Some towns are steeped in history, offering a window into how our forebears lived their lives

XWU18_181221 (c) Wolfgang Pfleger-0383
Source: Flickr

This town is mostly associated with the National Baseball Hall of Fame and Museum.
Some followers of the game trace its origins back to the Cooperstown NY area, so it is fitting that this collection of baseball memorabilia and artifacts should be housed here. Exhibits include art and movies with a baseball theme and the Hall of Fame contains star players such as Babe Ruth and Joe DiMaggio.

Traditional rural ways of life are remembered at the Farmer’s Museum, which overlooks Otsego Lake. There are replicas of 19th century buildings, including those used by a weaver, printer and blacksmith. The original barn, creamery and herdsman cottage are on display and a hand made carousel. The museum is on the site of the original farm, once home to James Fenimore Cooper. This valuable resource in Cooperstown NY is also the location for the Fenimore Art Museum, containing permanent exhibits and traveling displays. Art works include 19th century painting, American Folk Art, Native American art and crafts and American photography.

Local history of a different kind is found at the Brewery Ommegang in the Susqehanna Valley, close to the town. The successful business brews Belgian type ales, some of which have won awards. The company presents a beer tasting festival every summer, known as Belgium Comes to Cooperstown. In addition to sampling the products, visitors enjoy live music and a bonfire.
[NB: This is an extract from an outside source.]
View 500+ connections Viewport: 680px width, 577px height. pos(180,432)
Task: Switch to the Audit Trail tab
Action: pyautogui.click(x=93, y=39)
The town is proud of the Alice Busch Opera Theater on Otsego Lake, eight miles from Cooperstown NY. It is home to the Glimmerglass Opera Company, renowned for its world premiers and support of new works and rare operas. The company hosts an annual summer season of productions and it is the second largest summer opera festival in the United States.

Family fun is guaranteed at the Barnyard Swing 18-hole miniature golf center. In addition to the farm themed golf course, there is a games room with air hockey and pool table and a children’s play area. Refreshments are available at the café and ice cream parlor and there are picnic spots and a farmer’s market.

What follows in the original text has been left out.